Serienkritik: Marvel’s The Defenders

Nachdem Netflix seine vier Marvelhelden alle in eigenen Serien dem Publikum vorgestellt hat, kommt nun mit „Marvel’s The Defenders“ endlich die lange angekündigte Serie, in der das Quartett ein Team bildet, um einen übermächtigen Gegner zu besiegen. Und das ist natürlich „Die Hand“. Wie gut ist die neue Marvel-Serie?

Wie Marvel selbst plante auch Netflix den Auftritt der Superhelden in seinem Programm sehr sorgfältig – und lange im Voraus. Denn schon vor dem Erscheinen der ersten Staffel von „Daredevil“ kündigte der Streaming-Anbieter nicht nur drei weitere Helden an – Jessica Jones, Luke Cage und Iron Fist – sondern auch ein Team-Up aller vier Helden – als The Defenders. Nach mehr als zwei Jahren Wartezeit ist es nun endlich soweit.  

The Defenders
Die tote Elektra spielt in The Defenders eine wichtige Rolle.

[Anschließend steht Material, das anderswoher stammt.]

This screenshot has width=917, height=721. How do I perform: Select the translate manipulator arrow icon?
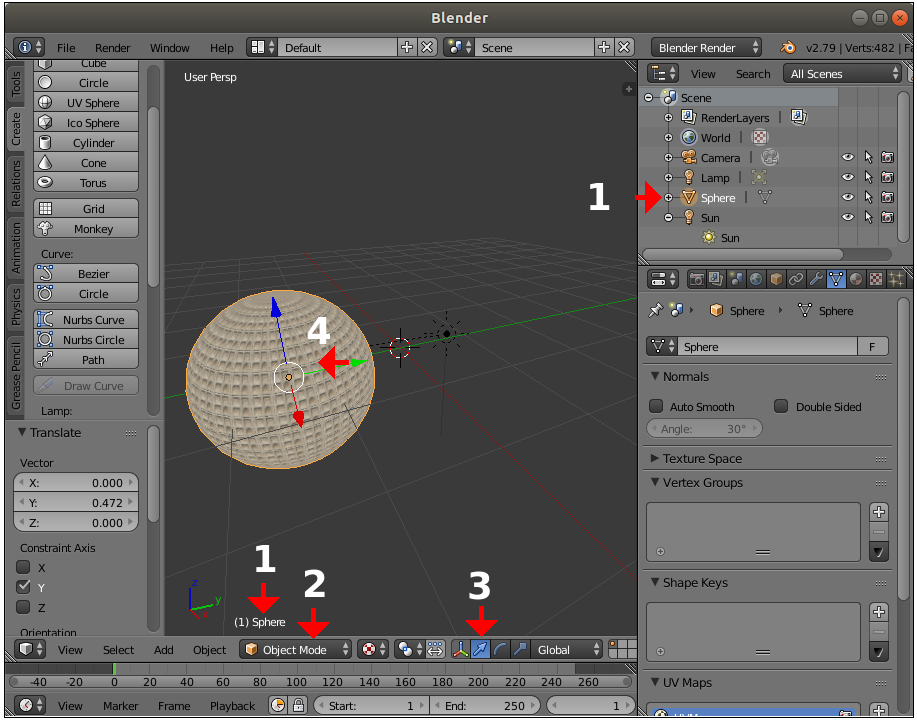[480, 649]
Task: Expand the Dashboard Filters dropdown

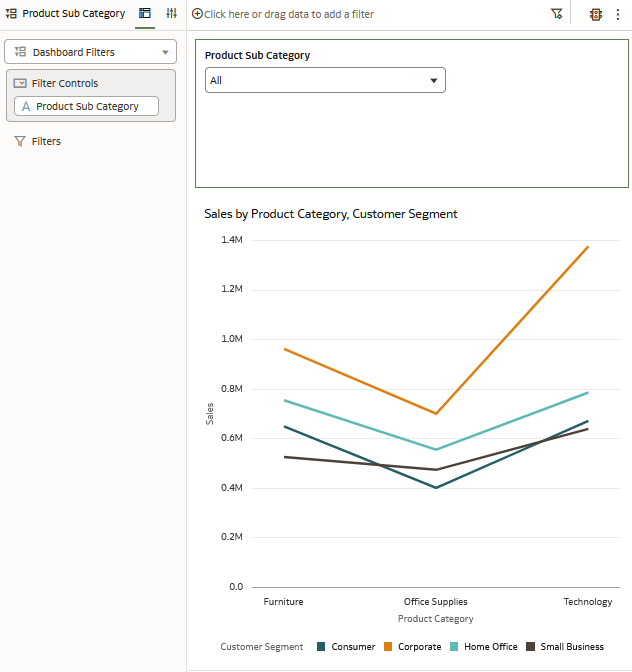Action: (x=90, y=52)
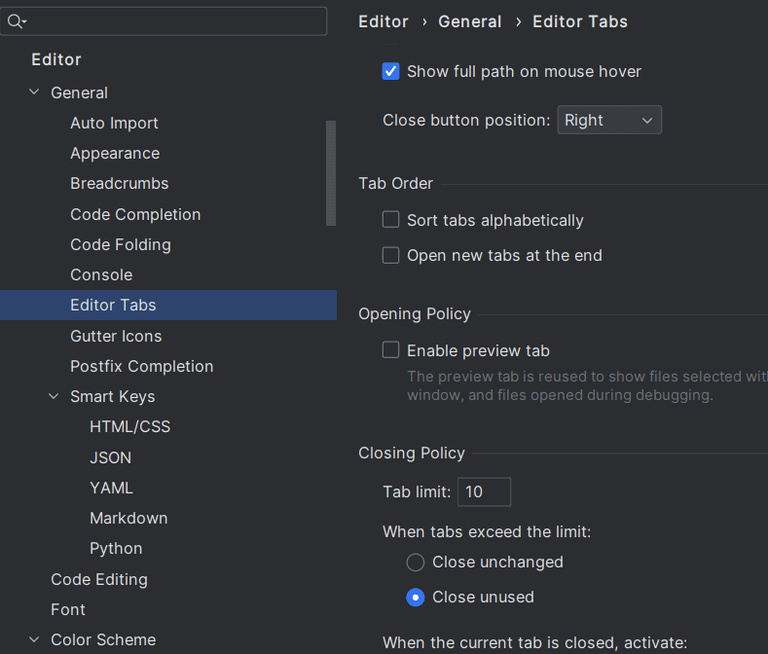Collapse the General tree node
This screenshot has height=654, width=768.
35,93
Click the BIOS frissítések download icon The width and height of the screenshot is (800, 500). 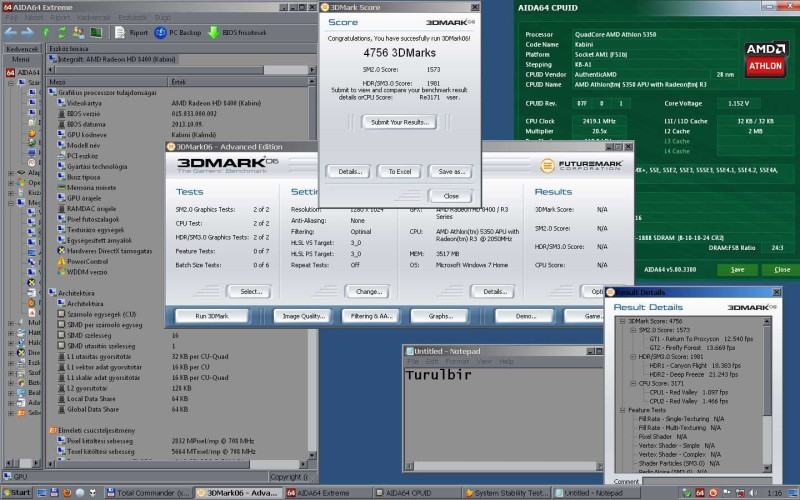point(215,32)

Marvel’s The Defenders: Die Handlung

Es geht gleich actionreich los: Danny Rand (Finn Jones) alias Iron Fist und seine Freundin Colleen Wing (Jessica Henwick) kämpfen in der Kanalisation Hongkongs gegen eine geheimnisvolle Unbekannte. Die exzellente Kämpferin kann entkommen, die Information, wegen der Danny dort ist, bekommt er dennoch. Denn noch immer kämpft er gegen die Geheimorganisation Die Hand, die er als Erzfeind betrachtet. Doch diesmal ist er nicht allein. Auch Matt Murdock (Charlie Cox) alias Daredevil, der bereits mit der Hand zu tun hatte, gerät durch einen Fall als Anwalt wieder in Kontakt mit den gefährlichen Ninjas. Noch immer hat er den Tod Elektras nicht überwunden und hat deshalb sein Kostüm an den Nagel gehängt.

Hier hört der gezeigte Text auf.